- Seleção

----

Invoca o recorrente que a decisão da entidade administrativa é nula por absoluta omissão de qualquer acto de investigação e instrução.

Ora, tal afirmação não tem qualquer acolhimento com o teor plasmado na decisão sob recurso, na medida em que nesta foram indicados todos os meios de prova nos quais se alicerçou a entidade administrativa para chegar ao apuramento de tais factos.

Dispõe o art. 54.º, n.º 2, do RGCO que: “A autoridade administrativa procederá à sua investigação e instrução, finda a qual arquivará o processo ou aplicará uma coima.”

A investigação do processo contraordenacional visa aquilatar da prática de uma infracção de tal natureza e a autoria da mesma.

Compulsados os autos, vislumbra-se que foi elaborado o respectivo auto de contra-ordenação, cfr. fls. 1, junto prova fotográfica a fls. 2, e ainda certificado de verificação do cinemómetro (radar), no qual resulta a sua operacionalidade em conformidade com as regras legais em vigor.

Foi cumprido o disposto no art. art.171.º, n.º 5, do Código da Estrada (actual art.171.º, n.º 6, do Código da Estrada) para apuramento da autoria da contra-ordenação em apreço.

Notificado, nos termos do art. 50.º, do RGCO, o arguido procedeu ao pagamento da coima.

Razão pela qual, presidindo a entidade administrativa à investigação e instrução cabe-lhe a ela praticar os actos que se proponha para atingir as finalidades daquela fase processual, o que manifestamente se tem por observado.

Em face do exposto, indefere-se a suscitada nulidade invocada que não se tem por verificada.

*

b) Nulidade por omissão de factos que sustentem o elemento subjectivo da infracção

Alega o recorrente que a decisão de contra-ordenação é nula por omissão de factos que sustentem o elemento subjectivo.

----

(Registos)
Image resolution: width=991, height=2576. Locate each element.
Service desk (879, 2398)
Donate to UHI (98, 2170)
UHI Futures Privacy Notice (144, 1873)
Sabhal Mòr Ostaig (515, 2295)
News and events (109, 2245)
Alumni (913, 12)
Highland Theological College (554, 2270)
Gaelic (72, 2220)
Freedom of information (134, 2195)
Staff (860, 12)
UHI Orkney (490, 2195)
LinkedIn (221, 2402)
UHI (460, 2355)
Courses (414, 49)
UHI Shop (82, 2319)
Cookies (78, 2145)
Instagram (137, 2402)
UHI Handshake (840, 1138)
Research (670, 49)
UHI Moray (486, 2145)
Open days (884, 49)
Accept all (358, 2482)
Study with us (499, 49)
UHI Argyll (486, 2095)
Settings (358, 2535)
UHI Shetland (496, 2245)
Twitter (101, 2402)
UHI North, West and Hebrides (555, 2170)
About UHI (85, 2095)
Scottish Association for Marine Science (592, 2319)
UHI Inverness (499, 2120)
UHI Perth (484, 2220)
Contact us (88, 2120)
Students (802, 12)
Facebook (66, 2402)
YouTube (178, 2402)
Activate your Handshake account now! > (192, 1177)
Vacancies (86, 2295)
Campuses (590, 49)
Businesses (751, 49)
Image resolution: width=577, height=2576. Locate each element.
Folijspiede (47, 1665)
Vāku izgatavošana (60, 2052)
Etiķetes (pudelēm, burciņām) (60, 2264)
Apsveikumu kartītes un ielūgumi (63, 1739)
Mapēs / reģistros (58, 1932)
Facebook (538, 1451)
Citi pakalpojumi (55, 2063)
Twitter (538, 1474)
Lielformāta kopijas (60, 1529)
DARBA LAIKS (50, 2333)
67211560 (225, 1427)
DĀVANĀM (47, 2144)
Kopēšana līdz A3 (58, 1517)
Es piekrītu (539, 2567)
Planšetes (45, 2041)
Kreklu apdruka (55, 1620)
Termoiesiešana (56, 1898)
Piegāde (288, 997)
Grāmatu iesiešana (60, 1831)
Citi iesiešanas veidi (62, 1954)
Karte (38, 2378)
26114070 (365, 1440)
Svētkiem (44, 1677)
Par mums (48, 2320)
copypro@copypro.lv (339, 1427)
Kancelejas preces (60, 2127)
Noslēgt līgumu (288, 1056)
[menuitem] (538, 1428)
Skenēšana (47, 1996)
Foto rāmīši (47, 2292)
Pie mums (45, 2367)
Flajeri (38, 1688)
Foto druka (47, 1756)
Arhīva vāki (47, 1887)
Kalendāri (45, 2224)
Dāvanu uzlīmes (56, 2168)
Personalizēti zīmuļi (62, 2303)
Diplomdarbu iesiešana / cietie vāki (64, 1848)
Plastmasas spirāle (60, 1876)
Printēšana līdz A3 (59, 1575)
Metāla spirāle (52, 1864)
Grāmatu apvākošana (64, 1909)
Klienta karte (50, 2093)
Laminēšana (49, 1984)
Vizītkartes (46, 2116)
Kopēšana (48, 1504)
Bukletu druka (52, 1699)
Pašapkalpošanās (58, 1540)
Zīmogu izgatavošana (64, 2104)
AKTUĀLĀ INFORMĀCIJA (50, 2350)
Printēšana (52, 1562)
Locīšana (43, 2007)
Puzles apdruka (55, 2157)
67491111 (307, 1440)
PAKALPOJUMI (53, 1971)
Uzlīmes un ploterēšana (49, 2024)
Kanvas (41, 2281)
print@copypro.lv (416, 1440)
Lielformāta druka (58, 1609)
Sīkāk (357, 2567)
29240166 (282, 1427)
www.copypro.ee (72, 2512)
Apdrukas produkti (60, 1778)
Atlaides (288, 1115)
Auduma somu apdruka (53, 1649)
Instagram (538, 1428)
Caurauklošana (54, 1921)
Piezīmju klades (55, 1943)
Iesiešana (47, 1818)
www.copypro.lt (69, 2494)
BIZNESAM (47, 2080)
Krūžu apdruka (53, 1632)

----

- O problema
Segundo a seleção, o que fez o arguido depois de notificado nos termos do art. 50.º do RGCO?

- Resposta
Pagou a coima.